Additionally, the portfolio isn’t entirely comprised of US holdings. There is greater diversification as the fund invests in several European countries, and we even see some exposure to Canada.
For the most part, there weren’t any meaningful shifts in either sector diversification or geographic diversification since our previous update.
Looking at the top ten holdings, it might not be any surprise that we see the big financial institutions make up the majority of the list.
We have JPMorgan (JPM), Bank of America (BAC), Citigroup (C) and Wells Fargo (WFC). Of course, these aren’t the common equities they are holding, but various preferred offerings these companies have issued. One of the reasons for this is that noncumulative perpetual preferred is a component of Tier 1 capital. Thus, it helps with their regulatory capital requirements.
Here’s a look at some of the holdings that PTA is holding. These are the JPM positions.
The (a) means it is a perpetual security, and the (b) means it is a security that converts to a floating rate. In this case, the JPM Series R will be converted to floating on 8/1/2023 from the 6% fixed. On the other hand, the security could be redeemed by JPM too, which could happen when the security begins to float.
The Corporation, at the option of the Board of Directors or any duly authorized committee of the Board of Directors, may redeem out of assets legally available therefor the Series R Preferred Stock on any Dividend Payment Date on or after August 1, 2023 in whole, or from time to time in part, at a redemption price equal to $10,000 per share, plus any declared and unpaid dividends on the shares of the Series R Preferred Stock called for redemption up to the redemption date.
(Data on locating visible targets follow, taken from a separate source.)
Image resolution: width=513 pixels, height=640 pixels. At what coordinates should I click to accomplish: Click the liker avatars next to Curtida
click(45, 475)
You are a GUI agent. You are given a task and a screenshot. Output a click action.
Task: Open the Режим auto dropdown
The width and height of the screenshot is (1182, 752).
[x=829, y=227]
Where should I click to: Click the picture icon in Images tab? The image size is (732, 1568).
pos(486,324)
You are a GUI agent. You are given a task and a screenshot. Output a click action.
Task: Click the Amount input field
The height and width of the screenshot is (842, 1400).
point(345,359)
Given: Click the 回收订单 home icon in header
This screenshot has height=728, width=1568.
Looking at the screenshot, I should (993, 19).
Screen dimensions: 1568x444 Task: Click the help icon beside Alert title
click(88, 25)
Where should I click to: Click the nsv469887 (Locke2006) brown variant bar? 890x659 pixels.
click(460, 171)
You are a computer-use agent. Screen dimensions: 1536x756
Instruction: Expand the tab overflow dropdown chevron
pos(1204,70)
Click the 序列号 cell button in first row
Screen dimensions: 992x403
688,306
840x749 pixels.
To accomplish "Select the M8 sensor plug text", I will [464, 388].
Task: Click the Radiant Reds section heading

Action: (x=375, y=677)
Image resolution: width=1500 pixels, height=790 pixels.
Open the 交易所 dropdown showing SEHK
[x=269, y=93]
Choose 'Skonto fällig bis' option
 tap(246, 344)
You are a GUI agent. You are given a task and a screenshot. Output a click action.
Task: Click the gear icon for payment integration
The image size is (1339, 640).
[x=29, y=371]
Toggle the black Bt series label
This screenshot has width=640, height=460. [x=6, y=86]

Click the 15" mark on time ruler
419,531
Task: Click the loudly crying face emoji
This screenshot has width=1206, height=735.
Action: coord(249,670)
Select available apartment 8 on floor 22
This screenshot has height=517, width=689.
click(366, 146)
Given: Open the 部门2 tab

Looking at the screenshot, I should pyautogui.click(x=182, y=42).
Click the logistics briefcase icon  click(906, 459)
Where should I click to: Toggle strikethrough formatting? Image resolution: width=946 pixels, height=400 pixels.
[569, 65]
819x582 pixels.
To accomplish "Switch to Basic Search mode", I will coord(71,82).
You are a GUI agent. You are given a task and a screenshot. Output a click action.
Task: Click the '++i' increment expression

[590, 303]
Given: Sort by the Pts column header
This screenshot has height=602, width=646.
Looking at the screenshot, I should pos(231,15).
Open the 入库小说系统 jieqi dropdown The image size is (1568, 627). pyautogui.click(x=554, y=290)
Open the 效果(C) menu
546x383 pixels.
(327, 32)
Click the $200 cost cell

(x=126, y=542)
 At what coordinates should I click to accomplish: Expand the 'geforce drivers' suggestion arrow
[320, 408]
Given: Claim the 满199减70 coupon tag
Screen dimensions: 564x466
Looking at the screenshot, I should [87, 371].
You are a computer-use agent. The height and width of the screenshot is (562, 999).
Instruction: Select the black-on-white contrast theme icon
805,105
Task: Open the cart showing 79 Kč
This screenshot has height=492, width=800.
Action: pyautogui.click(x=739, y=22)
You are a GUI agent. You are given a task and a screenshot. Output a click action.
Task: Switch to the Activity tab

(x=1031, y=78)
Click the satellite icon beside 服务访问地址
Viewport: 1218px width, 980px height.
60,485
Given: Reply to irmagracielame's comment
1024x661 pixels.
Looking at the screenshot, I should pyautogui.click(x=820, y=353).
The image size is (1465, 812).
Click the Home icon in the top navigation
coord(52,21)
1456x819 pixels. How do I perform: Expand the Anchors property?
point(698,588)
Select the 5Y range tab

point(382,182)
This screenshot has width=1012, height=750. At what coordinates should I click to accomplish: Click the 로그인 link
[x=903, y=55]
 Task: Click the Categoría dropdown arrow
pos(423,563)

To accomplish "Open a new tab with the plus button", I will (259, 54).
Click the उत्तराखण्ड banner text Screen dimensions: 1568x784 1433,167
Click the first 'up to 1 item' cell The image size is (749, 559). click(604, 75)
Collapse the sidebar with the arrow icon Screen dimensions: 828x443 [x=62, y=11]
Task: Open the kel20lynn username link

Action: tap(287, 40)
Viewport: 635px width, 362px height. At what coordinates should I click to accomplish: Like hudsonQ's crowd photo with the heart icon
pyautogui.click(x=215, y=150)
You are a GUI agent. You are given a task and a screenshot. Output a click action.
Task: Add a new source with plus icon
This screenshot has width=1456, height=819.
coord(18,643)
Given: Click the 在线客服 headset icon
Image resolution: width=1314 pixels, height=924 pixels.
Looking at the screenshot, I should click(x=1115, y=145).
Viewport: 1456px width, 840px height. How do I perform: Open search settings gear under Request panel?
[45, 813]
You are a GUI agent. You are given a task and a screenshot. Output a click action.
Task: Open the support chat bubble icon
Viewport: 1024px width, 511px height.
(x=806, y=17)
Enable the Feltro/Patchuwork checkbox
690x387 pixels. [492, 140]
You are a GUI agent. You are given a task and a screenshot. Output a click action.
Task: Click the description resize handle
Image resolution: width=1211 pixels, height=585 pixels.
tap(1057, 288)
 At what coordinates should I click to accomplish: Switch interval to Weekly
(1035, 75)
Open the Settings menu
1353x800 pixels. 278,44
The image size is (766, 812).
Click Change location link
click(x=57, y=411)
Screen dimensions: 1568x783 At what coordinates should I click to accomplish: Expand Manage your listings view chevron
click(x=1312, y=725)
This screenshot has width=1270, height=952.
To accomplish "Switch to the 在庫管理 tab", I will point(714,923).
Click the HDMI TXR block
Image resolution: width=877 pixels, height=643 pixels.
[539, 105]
We also see a (c) designation that means all or a portion of the security is collateral for PTA’s credit facility.
PTA is at a deep discount. While this is quite attractive, the limited history of the fund suggests we don’t really know where a floor is. On the other hand, Cohen & Steers is a higher-quality fund sponsor, so a near 14% discount overall would appear attractive. Additionally, with how beaten down preferreds are due to higher interest rates, it could be presenting an attractive opportunity to income investors.
The main risks here are further discount widening and inflation remaining higher, which could result in even higher interest rates. The leverage will amplify any downside moves and is also becoming quite elevated.